The logical way to overcome the whole problem is to have free care for all who need it, paid for out of progressive taxation. The sums involved nationally would in fact be relatively small, and at the time the Royal Commission reported paying for free care for all would have cost only about £1 billion a year, equivalent to one third of a penny on the standard rate of income tax. As the population ages and we all live longer, this amount will rise gradually, but projections even to the middle of the century suggest that the amount involved will be easily payable out of taxation and a tiny fraction of the vast tax gap, the gap between the tax which should be paid and that which is actually collected. Tobacco smuggling alone accounts for £3.5 billion a year, three times more than the Exchequer cost of free long term care.

Finally, there is a serious question of human rights. Those in public sector care homes are automatically covered by the 1998 Human Rights Act which governs relations between the individual and the state. A commitment was however given 10 years ago that means would be found to ensure that those residents in private care homes would also be covered by the Human Rights Act. But because of the way care is now funded, some residents are 'self funders'. As they are private citizens paying a private company for their care, the Human Rights Act does not therefore apply to them.

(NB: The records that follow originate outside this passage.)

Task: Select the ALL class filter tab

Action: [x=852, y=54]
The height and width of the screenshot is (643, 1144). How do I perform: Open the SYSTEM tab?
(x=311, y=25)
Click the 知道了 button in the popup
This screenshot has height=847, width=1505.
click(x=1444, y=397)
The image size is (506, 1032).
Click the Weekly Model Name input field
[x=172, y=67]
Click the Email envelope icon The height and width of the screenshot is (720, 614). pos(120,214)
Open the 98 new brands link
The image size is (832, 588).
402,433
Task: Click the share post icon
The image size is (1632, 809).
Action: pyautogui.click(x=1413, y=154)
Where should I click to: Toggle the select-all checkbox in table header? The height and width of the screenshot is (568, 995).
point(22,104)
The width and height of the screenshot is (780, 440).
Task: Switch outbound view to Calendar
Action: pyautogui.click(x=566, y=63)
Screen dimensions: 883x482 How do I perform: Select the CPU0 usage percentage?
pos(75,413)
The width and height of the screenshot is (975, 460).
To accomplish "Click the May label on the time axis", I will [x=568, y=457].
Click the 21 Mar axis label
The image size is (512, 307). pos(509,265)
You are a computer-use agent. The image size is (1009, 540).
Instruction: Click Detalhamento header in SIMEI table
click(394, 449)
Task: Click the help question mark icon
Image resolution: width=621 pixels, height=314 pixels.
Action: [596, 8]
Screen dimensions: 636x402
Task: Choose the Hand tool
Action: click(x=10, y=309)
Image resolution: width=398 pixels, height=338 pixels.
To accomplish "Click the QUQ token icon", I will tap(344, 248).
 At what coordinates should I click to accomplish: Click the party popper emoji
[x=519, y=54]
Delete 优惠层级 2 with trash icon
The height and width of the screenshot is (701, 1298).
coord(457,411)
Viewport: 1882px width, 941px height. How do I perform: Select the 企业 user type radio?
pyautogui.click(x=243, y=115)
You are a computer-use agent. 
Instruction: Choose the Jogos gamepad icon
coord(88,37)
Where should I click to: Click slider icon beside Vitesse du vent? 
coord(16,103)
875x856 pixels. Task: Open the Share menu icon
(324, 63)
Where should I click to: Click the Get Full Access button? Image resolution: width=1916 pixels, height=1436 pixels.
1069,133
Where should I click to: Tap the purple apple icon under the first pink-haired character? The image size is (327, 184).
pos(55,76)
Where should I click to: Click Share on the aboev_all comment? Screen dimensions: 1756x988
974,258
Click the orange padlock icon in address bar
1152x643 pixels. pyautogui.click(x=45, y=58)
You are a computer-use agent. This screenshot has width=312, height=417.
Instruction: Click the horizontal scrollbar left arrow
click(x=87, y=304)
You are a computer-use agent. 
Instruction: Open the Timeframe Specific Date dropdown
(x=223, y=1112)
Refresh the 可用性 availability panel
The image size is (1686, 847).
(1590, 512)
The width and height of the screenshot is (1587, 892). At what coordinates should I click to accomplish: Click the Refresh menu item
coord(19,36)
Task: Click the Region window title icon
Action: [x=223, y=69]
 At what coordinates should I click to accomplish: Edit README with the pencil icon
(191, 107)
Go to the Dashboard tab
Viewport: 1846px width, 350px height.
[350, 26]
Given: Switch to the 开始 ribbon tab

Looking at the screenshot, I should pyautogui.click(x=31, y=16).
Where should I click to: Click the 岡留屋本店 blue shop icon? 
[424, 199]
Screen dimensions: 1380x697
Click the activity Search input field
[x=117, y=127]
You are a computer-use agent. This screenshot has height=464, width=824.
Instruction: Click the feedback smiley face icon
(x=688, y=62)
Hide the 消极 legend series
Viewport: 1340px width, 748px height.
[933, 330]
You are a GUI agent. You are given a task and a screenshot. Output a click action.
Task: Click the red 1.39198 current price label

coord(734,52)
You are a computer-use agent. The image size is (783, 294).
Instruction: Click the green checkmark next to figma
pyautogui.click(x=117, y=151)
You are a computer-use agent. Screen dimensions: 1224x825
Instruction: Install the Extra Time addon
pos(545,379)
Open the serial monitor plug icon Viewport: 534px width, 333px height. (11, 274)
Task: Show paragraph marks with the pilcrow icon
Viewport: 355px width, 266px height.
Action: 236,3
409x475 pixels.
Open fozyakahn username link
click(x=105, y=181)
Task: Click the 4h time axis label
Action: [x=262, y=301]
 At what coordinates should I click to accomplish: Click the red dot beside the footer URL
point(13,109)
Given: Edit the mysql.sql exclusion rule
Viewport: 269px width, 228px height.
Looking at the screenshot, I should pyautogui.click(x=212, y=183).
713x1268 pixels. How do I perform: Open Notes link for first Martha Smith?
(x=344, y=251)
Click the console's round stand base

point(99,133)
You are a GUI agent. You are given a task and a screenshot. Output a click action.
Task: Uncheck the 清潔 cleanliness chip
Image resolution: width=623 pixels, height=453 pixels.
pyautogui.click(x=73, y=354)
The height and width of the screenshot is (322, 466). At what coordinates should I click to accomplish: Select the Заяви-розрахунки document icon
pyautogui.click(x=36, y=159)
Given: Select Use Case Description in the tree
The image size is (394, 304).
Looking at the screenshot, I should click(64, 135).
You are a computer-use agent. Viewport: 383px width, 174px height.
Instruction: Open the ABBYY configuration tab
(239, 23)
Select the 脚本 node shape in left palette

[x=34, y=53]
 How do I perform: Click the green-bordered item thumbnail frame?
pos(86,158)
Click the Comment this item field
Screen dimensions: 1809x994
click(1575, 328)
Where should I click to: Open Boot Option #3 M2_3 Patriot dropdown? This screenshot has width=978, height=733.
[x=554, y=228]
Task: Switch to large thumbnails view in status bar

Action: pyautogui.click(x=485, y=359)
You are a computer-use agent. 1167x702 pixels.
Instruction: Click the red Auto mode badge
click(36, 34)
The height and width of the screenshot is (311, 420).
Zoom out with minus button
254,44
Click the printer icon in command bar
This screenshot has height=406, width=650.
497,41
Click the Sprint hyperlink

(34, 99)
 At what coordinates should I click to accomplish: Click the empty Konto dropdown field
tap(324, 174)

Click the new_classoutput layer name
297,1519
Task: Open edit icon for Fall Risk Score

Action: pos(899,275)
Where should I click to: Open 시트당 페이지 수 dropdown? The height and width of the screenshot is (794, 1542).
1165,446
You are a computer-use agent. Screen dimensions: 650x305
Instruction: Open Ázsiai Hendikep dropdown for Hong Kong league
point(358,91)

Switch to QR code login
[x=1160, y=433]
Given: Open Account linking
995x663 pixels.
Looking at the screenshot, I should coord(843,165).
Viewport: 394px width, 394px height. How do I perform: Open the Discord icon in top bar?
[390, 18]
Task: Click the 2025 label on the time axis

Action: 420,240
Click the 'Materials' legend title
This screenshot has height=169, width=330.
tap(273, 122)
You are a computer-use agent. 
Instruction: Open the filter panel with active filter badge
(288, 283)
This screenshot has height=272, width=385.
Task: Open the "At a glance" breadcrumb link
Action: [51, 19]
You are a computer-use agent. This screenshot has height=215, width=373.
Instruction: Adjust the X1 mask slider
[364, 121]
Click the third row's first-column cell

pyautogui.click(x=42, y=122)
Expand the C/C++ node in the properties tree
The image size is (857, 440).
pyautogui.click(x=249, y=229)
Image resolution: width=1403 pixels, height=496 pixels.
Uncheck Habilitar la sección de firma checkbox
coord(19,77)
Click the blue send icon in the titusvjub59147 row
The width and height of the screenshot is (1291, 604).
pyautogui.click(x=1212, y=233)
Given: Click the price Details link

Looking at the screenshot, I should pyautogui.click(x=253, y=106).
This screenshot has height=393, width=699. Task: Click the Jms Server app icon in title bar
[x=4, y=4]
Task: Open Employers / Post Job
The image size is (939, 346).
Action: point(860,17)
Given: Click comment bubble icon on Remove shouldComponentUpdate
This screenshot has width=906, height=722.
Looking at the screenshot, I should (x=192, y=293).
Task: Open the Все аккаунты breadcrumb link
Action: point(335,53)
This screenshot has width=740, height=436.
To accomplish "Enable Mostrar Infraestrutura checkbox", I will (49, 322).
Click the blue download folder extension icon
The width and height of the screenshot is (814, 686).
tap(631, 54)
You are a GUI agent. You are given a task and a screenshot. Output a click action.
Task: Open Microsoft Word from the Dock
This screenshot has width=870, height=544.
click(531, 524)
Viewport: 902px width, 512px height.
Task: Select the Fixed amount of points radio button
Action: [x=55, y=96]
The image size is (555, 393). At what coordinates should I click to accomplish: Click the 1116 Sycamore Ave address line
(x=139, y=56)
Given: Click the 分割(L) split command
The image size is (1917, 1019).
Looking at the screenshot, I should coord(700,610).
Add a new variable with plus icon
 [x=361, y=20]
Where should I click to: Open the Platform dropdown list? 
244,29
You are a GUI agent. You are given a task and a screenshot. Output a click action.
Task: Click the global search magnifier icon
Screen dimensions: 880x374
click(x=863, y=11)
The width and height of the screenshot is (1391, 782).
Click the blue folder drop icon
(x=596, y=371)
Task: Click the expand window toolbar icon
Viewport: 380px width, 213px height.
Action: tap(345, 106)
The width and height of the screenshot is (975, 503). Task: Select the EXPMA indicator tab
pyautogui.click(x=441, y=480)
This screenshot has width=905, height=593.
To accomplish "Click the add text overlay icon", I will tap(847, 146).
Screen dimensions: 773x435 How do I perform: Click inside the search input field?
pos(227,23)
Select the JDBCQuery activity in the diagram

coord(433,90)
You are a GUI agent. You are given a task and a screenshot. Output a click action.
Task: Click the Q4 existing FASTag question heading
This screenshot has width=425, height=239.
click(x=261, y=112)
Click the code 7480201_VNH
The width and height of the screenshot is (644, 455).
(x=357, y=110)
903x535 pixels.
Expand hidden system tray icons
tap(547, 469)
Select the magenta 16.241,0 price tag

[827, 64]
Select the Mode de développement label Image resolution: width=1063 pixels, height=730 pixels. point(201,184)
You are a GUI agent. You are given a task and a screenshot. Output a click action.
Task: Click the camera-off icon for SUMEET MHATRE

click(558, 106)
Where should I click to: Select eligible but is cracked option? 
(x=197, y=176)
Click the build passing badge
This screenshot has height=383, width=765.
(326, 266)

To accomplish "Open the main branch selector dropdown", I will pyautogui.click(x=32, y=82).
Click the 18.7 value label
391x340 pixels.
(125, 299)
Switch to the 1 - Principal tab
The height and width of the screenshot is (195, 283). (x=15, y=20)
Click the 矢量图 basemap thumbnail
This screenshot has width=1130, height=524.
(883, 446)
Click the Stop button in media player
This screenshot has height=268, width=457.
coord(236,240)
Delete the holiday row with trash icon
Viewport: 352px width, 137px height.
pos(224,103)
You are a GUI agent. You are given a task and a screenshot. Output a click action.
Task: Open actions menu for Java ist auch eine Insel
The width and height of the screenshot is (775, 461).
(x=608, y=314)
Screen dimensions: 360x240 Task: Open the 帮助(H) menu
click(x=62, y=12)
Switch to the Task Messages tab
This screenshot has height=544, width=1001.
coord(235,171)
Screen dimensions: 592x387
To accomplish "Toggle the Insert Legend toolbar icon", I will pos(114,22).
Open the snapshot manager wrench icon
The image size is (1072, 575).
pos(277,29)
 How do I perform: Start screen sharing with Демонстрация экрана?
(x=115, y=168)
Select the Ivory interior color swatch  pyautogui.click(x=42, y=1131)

Attempts are being made by human rights organisations and those representing the elderly to extend the Human Rights Act to all those in care homes, but even if the government is persuaded to provide human rights coverage for those who are publicly funded in private care homes, the situation would arise that residents in adjacent rooms would or would not have recourse to the Human Rights Act depending upon how their care was being funded. If all care was funded by the state as recommended by the Royal Commission, this complication would never have arisen, and if all care homes were in the public sector, again, there would be no such difficulty. Thus privatisation and means–testing have taken many residents of care homes out of the scope of the Human Rights Act. Local authority care home self–funding residents moving to a private care home may not appreciate that they were also losing their protection under the Human Rights Act.

It is now time to do what the Royal Commission on long–term care urged, and provide all long term care free of charge and funded by the state. In the longer term, a future Labour government should also look to bring residential care back into the public sector under local democratic control with permanent, properly qualified, properly paid and fully unionised staff.

With life expectancy continuing to increase, many more of us will spend our last days in care. Labour must guarantee that that care is safe, humane and genuinely caring in the fullest sense. That care should be motivated by compassion and public service ethics, not by profit.